Madalines' Stilts is a fairy tale: an overly optimistic fantasy about human adaptation in the face of sea-level rise. A grandmother, mother, and daughter live in a hut by the sea. How can they change to survive in their increasingly watery world?

The piece was created by a three-generation collaboration of grandmother-mother-daughter artists, who all share the name "Madaline." This was a bi-coastal collaboration, using both tactile and digital media, and reflects the concerns of both coasts in a time of storms, tsunamis, and sea change. The team first shot video of their silhouettes against a white background, and then edited and composited this video with paint and clay-on-glass animation. The artists shared inspiration and communicated online via Skype, email, Pinterest, and Dropbox. They discussed each scene and how it should look, sharing reference images, and Lynn taught Madaline via Skype to use stop-motion animation software and a DSLR camera to capture her moving paintings. Madaline painted and animated the background in Santa Cruz, CA and sent it online to Lynn in Catonsville, MD, where she made the finished product. Lynn collaged the silhouettes; the waves; the words; and also manipulated the animation to make a cohesive whole. Lucy acted in the film and helped her mother with the editing. They enjoyed working together as a three-generation artistic team.

****

Tasks to carry out
1. Answer these questions about the Madalines' Stilts text:
(a) Who lives in the hut by the sea?
(b) In what city did Madaline paint and animate the background?
(c) Which tools did the artists use to share inspiration and communicate online?
2. Please write the next part of the Madalines' Stilts text, picking up after its final sentence.

Extracted data
****

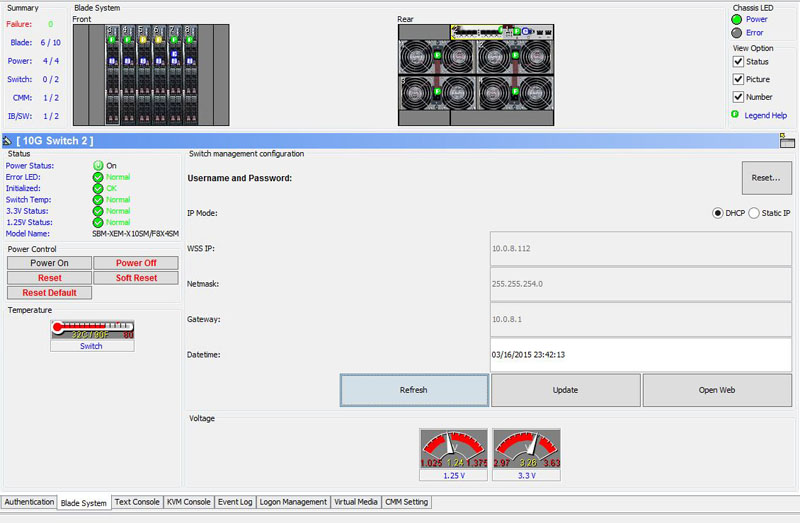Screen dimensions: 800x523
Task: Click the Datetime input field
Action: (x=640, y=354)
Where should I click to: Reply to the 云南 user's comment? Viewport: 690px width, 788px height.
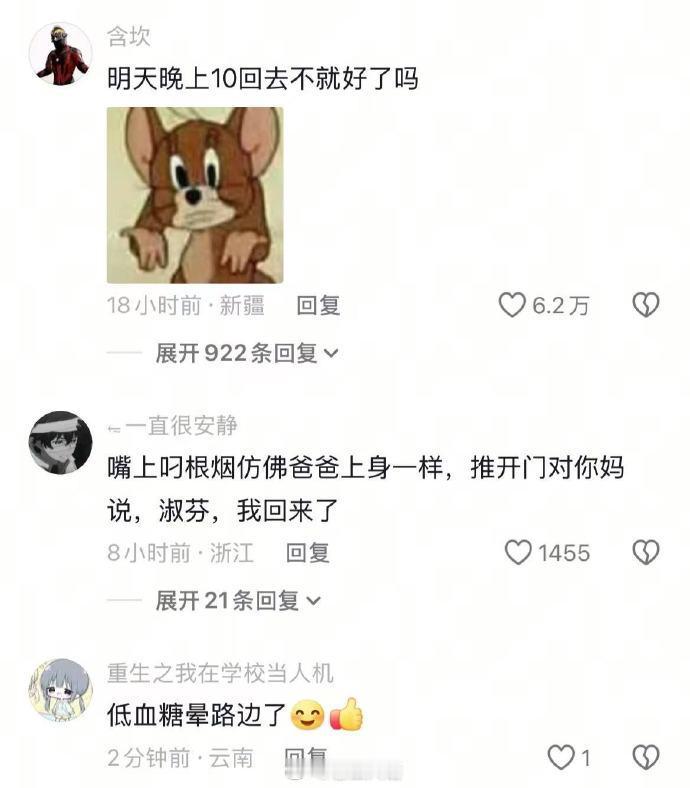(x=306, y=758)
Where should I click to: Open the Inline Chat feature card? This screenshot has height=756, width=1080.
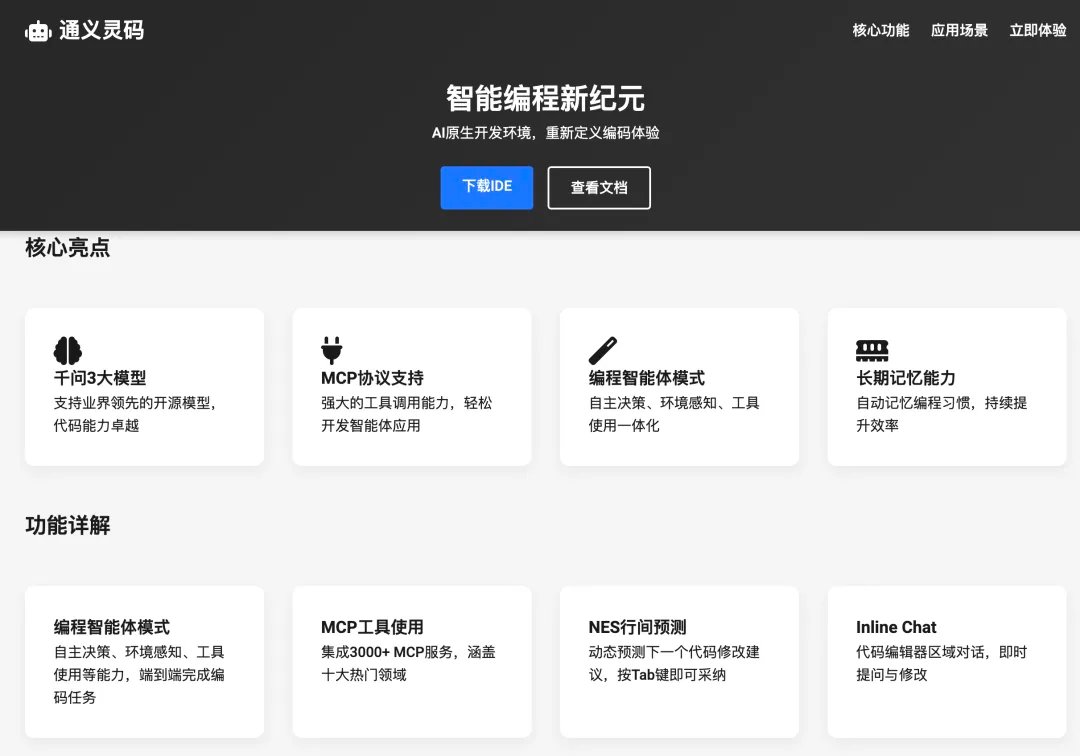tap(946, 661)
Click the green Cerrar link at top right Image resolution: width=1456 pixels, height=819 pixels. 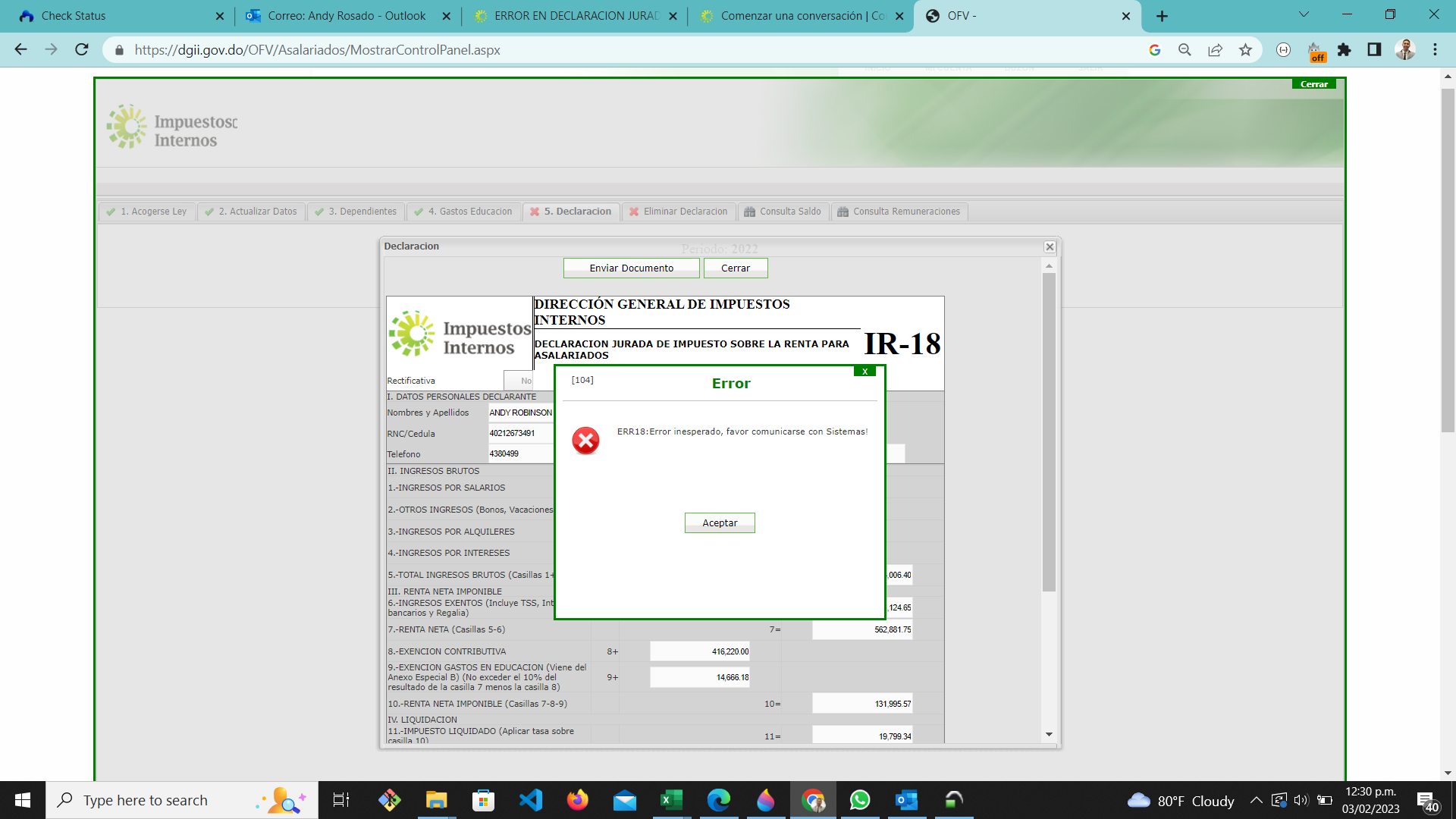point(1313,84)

****

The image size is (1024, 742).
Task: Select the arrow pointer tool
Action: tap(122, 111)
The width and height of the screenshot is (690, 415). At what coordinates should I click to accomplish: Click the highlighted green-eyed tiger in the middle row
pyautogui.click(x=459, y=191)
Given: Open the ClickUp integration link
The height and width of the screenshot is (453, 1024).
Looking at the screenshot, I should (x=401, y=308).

****

Expected outputs
1.
(a) A grandmother, mother, and daughter.
(b) Santa Cruz, CA.
(c) Skype, email, Pinterest, and Dropbox.

2.
Lucy Madaline Saper is a seventh-grade student at the Jemicy School in Baltimore, Maryland. She is a visual artist, actress, and stilt-walker. Lynn (Madaline Carol) Tomlinson is an interdisciplinary artist working in animation, sculpture, and mixed media arts. . Her award-winning animated and documentary films have been screened at numerous festivals, and her clay-on-glass animated shorts have aired on children’s public television, MTV, and Sesame Street. Madaline Borrebach Tomlinson (Vassar, ’64) is an interdisciplinary artist known for her face-painting and acrylics. She is also an attorney, and a founding member of a ukelele group in Santa Cruz, CA.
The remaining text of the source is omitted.